=== Begin Enclosure ===

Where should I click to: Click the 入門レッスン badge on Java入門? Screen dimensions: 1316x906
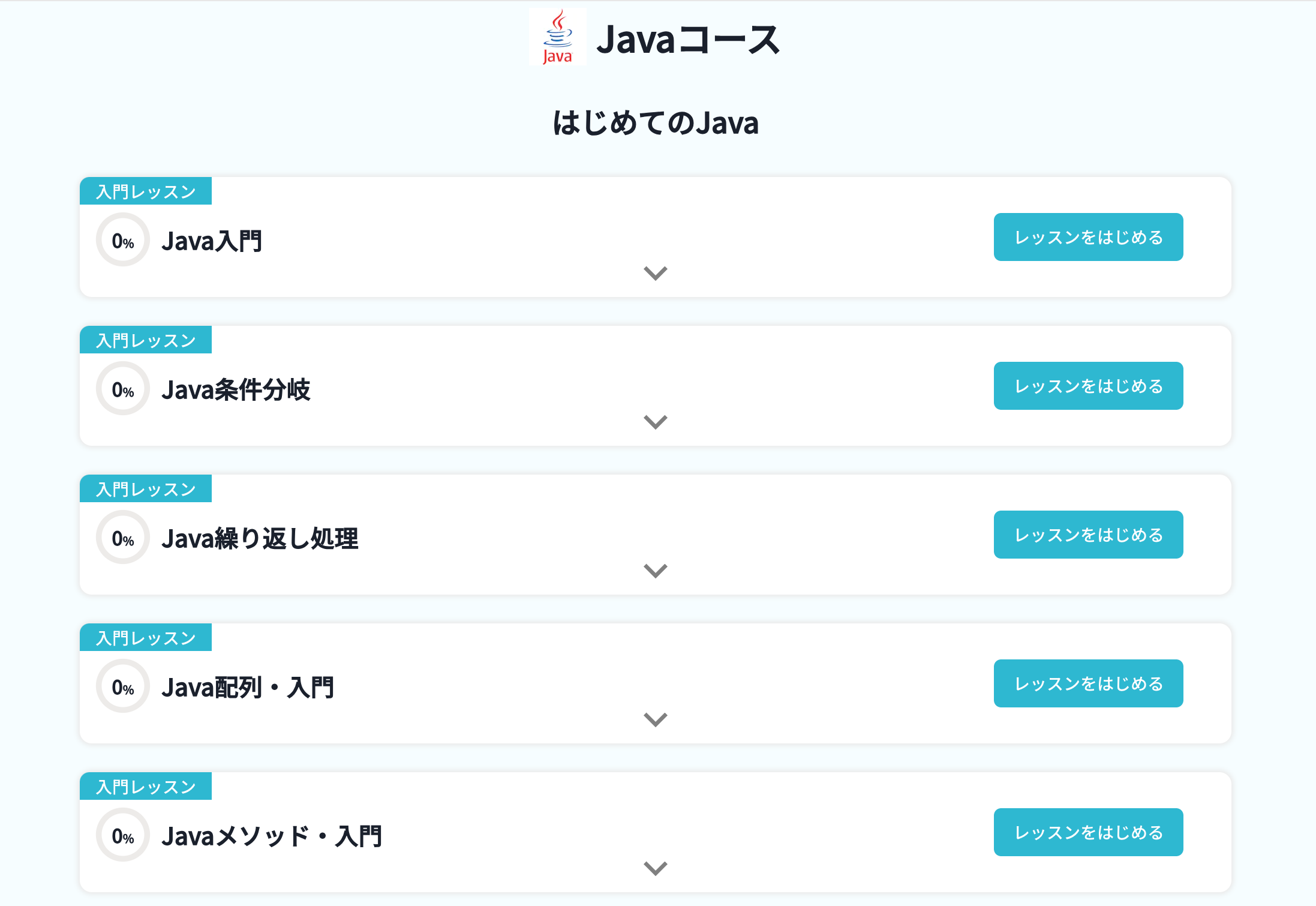(146, 191)
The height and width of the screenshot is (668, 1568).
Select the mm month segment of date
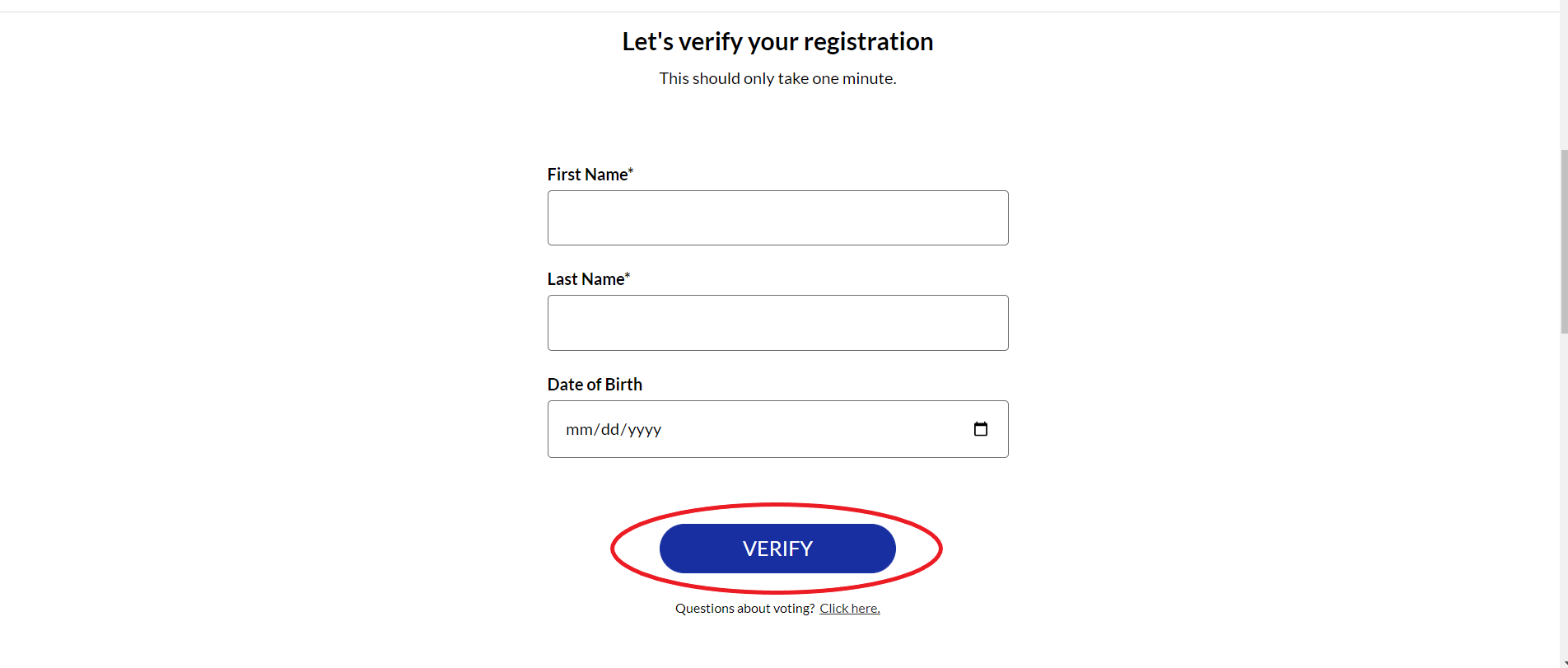coord(579,429)
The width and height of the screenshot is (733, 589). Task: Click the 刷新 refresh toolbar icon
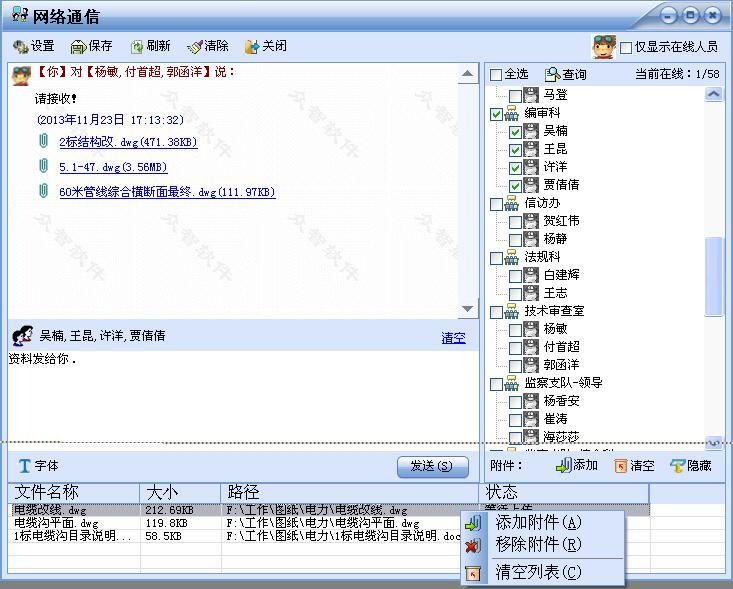tap(137, 46)
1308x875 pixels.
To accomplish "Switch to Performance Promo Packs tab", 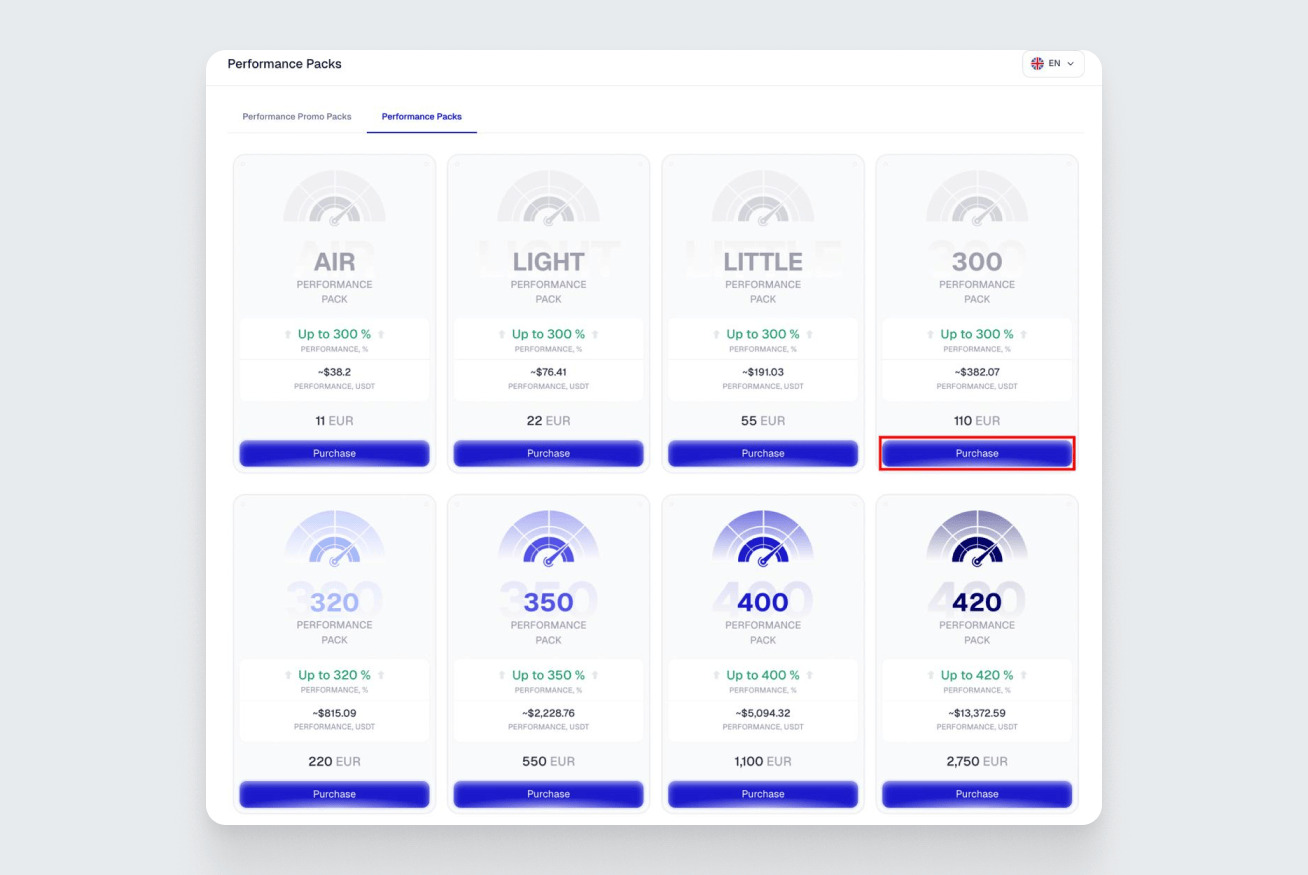I will [297, 117].
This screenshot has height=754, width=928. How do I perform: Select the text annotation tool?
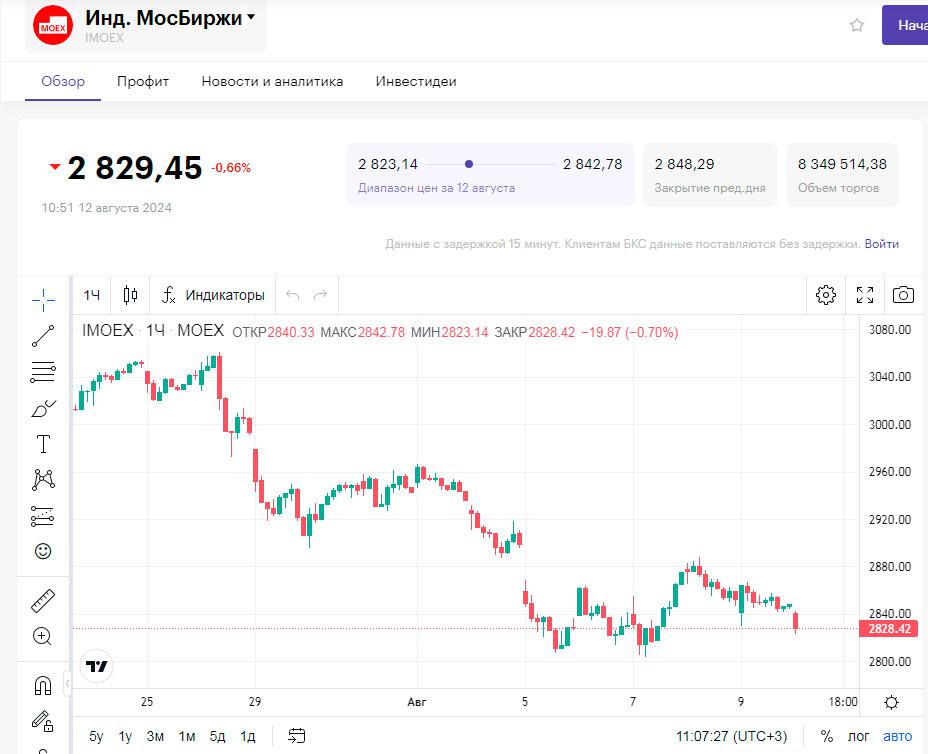click(x=43, y=444)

=== End Enclosure ===

TASK REQUIREMENTS – Give back exactly the lines running from the one that contains "This screenshot has" to the end of the records, including both of those lines and excluding every picture.

OUTPUT FOR THIS EXERCISE –
This screenshot has height=754, width=928. How do I perform: Select the text annotation tool?
click(x=43, y=444)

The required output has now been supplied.